The 2016 case became controversial due to Florida's "stand your ground" law being used. In January 2020, O'Mara asked Florida's governor to appoint a special prosecutor to reinvestigate the shooting, and wants Taylor charged with second-degree murder.

From WEARTV.com

US: Teen aiming gunsight laser pointer at friend pulls trigger, kills him

A 15-year-old boy shot and killed a friend as they were playing video games on January 26 2020 in Pataskala, Ohio.

Noah Bigham aimed a 9mm handgun which had a built-in laser pointer sight at his lifelong friend Hunter Cooper's eyes, to distract him during a game. Bigham pulled the trigger, firing the gun and killing his 15-year-old Cooper.

He was arrested and was charged as a juvenile with reckless homicide, a third-degree felony if committed by an adult.

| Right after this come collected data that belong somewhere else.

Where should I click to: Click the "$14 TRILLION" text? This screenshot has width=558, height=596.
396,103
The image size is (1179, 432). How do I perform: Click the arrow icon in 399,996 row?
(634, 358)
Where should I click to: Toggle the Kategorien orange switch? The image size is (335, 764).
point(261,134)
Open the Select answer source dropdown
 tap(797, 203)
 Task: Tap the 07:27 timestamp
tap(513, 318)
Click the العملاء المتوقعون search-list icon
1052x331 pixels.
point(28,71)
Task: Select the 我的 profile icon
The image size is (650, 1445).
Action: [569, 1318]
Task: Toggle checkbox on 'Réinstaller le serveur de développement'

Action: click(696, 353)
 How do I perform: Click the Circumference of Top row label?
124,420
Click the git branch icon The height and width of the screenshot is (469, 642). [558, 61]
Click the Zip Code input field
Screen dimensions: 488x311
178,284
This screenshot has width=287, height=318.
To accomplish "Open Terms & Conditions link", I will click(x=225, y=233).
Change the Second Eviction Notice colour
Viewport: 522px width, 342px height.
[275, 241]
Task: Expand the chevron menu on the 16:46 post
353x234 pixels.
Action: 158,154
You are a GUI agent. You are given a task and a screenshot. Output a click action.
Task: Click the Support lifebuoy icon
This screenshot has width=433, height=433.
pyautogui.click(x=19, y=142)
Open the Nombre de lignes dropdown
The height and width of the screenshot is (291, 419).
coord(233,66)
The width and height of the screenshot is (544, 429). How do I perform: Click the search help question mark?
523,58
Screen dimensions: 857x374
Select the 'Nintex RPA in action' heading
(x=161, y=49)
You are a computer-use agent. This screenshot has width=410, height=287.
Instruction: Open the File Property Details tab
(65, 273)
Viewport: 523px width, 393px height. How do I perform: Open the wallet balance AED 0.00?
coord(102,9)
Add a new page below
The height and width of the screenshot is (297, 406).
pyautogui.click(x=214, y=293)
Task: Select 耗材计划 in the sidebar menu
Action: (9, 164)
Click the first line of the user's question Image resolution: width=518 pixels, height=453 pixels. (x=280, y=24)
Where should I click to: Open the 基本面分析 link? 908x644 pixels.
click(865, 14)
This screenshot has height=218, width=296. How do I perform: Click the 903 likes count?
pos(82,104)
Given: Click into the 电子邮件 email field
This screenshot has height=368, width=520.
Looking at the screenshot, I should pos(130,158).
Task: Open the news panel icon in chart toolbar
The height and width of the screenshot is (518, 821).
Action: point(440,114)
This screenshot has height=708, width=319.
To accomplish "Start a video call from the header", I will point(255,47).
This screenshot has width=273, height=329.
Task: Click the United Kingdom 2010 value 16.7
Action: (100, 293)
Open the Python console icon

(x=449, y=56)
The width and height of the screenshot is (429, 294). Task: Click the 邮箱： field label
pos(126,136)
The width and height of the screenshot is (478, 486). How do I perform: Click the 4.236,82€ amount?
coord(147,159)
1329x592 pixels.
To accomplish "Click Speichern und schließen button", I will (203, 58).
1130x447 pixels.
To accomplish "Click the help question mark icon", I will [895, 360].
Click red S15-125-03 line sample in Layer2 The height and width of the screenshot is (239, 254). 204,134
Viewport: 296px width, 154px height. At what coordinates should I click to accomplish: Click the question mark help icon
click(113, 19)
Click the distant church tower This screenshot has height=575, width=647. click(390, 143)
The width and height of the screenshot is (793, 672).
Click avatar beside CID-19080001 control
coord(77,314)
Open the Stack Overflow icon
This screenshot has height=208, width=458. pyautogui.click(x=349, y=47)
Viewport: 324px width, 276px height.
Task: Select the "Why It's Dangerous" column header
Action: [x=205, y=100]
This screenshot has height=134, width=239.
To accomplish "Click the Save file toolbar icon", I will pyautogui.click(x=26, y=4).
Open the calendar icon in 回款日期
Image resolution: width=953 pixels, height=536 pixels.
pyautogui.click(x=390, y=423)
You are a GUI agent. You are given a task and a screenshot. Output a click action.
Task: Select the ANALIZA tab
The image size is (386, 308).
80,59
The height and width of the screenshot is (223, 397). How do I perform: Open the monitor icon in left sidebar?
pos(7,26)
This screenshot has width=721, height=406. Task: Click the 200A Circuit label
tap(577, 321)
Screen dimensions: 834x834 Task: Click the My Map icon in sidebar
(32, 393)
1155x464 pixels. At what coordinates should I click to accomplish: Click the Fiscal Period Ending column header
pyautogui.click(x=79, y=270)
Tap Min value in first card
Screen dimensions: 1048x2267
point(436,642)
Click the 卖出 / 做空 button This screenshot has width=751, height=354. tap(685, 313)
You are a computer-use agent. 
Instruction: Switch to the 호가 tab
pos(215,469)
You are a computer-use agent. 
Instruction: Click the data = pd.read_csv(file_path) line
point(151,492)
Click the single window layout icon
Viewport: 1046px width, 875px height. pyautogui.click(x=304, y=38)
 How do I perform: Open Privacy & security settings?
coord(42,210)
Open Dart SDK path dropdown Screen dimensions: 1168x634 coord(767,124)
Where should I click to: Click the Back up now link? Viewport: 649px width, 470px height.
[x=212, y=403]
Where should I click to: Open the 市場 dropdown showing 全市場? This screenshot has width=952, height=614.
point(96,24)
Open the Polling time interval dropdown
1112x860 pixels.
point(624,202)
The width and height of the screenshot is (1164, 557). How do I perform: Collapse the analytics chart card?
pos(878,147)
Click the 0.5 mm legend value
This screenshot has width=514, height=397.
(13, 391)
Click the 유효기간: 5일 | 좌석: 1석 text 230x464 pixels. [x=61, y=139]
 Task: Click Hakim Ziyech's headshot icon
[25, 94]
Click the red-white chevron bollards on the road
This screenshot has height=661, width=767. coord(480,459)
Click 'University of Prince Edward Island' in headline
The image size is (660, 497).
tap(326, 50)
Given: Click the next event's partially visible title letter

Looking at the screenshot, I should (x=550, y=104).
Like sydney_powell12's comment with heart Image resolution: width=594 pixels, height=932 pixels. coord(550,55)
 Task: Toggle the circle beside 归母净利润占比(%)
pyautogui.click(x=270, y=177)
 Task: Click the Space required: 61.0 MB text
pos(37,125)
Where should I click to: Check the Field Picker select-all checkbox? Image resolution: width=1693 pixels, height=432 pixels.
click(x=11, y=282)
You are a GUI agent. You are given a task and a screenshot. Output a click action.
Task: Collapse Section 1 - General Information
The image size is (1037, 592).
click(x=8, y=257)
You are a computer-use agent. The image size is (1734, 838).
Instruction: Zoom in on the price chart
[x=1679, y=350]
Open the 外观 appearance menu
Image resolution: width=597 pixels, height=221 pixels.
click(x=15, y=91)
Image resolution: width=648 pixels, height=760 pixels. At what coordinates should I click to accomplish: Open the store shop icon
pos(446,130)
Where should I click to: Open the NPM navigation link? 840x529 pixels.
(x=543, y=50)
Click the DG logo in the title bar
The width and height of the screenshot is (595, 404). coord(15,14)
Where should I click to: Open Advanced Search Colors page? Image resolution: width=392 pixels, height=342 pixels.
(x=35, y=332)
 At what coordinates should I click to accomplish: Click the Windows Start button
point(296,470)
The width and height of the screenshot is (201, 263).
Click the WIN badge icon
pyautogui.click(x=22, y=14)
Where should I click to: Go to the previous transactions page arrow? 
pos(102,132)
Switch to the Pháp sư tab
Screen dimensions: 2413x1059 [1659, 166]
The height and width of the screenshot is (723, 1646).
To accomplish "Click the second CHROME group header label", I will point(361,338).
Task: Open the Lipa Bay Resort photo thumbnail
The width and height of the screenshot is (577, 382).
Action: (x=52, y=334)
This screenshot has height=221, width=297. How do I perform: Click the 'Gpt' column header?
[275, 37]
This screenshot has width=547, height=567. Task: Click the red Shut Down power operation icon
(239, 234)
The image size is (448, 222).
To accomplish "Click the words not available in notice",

Bigham's attorney called the killing "unintentional": "“The home, unfortunately, had complete access to handguns. It is my understanding the juveniles were able to have about unfettered access to firearms. This is what happens when you have firearms accessible. It’s just awful."

A police detective declined to say whether it was an accident: “We definitely can’t acknowledge an accidental shooting. We’re treating it as any shooting would be, at this point. In any investigation like this, you can’t rule anything out.”

From the Columbus Dispatch

Lebanon: Protesters use laser pointers against police

The photo below shows protesters in Beirut on January 22 2020 using laser pointers against special forces police.



They have been protesting the Lebanese government's limit on cash withdrawals from banks and ATMs, with the country on the brink of economic collapse. Riots have broken out where banks and ATMs are attacked.

There was no additional information regarding laser use or misuse during the protests — just the photo.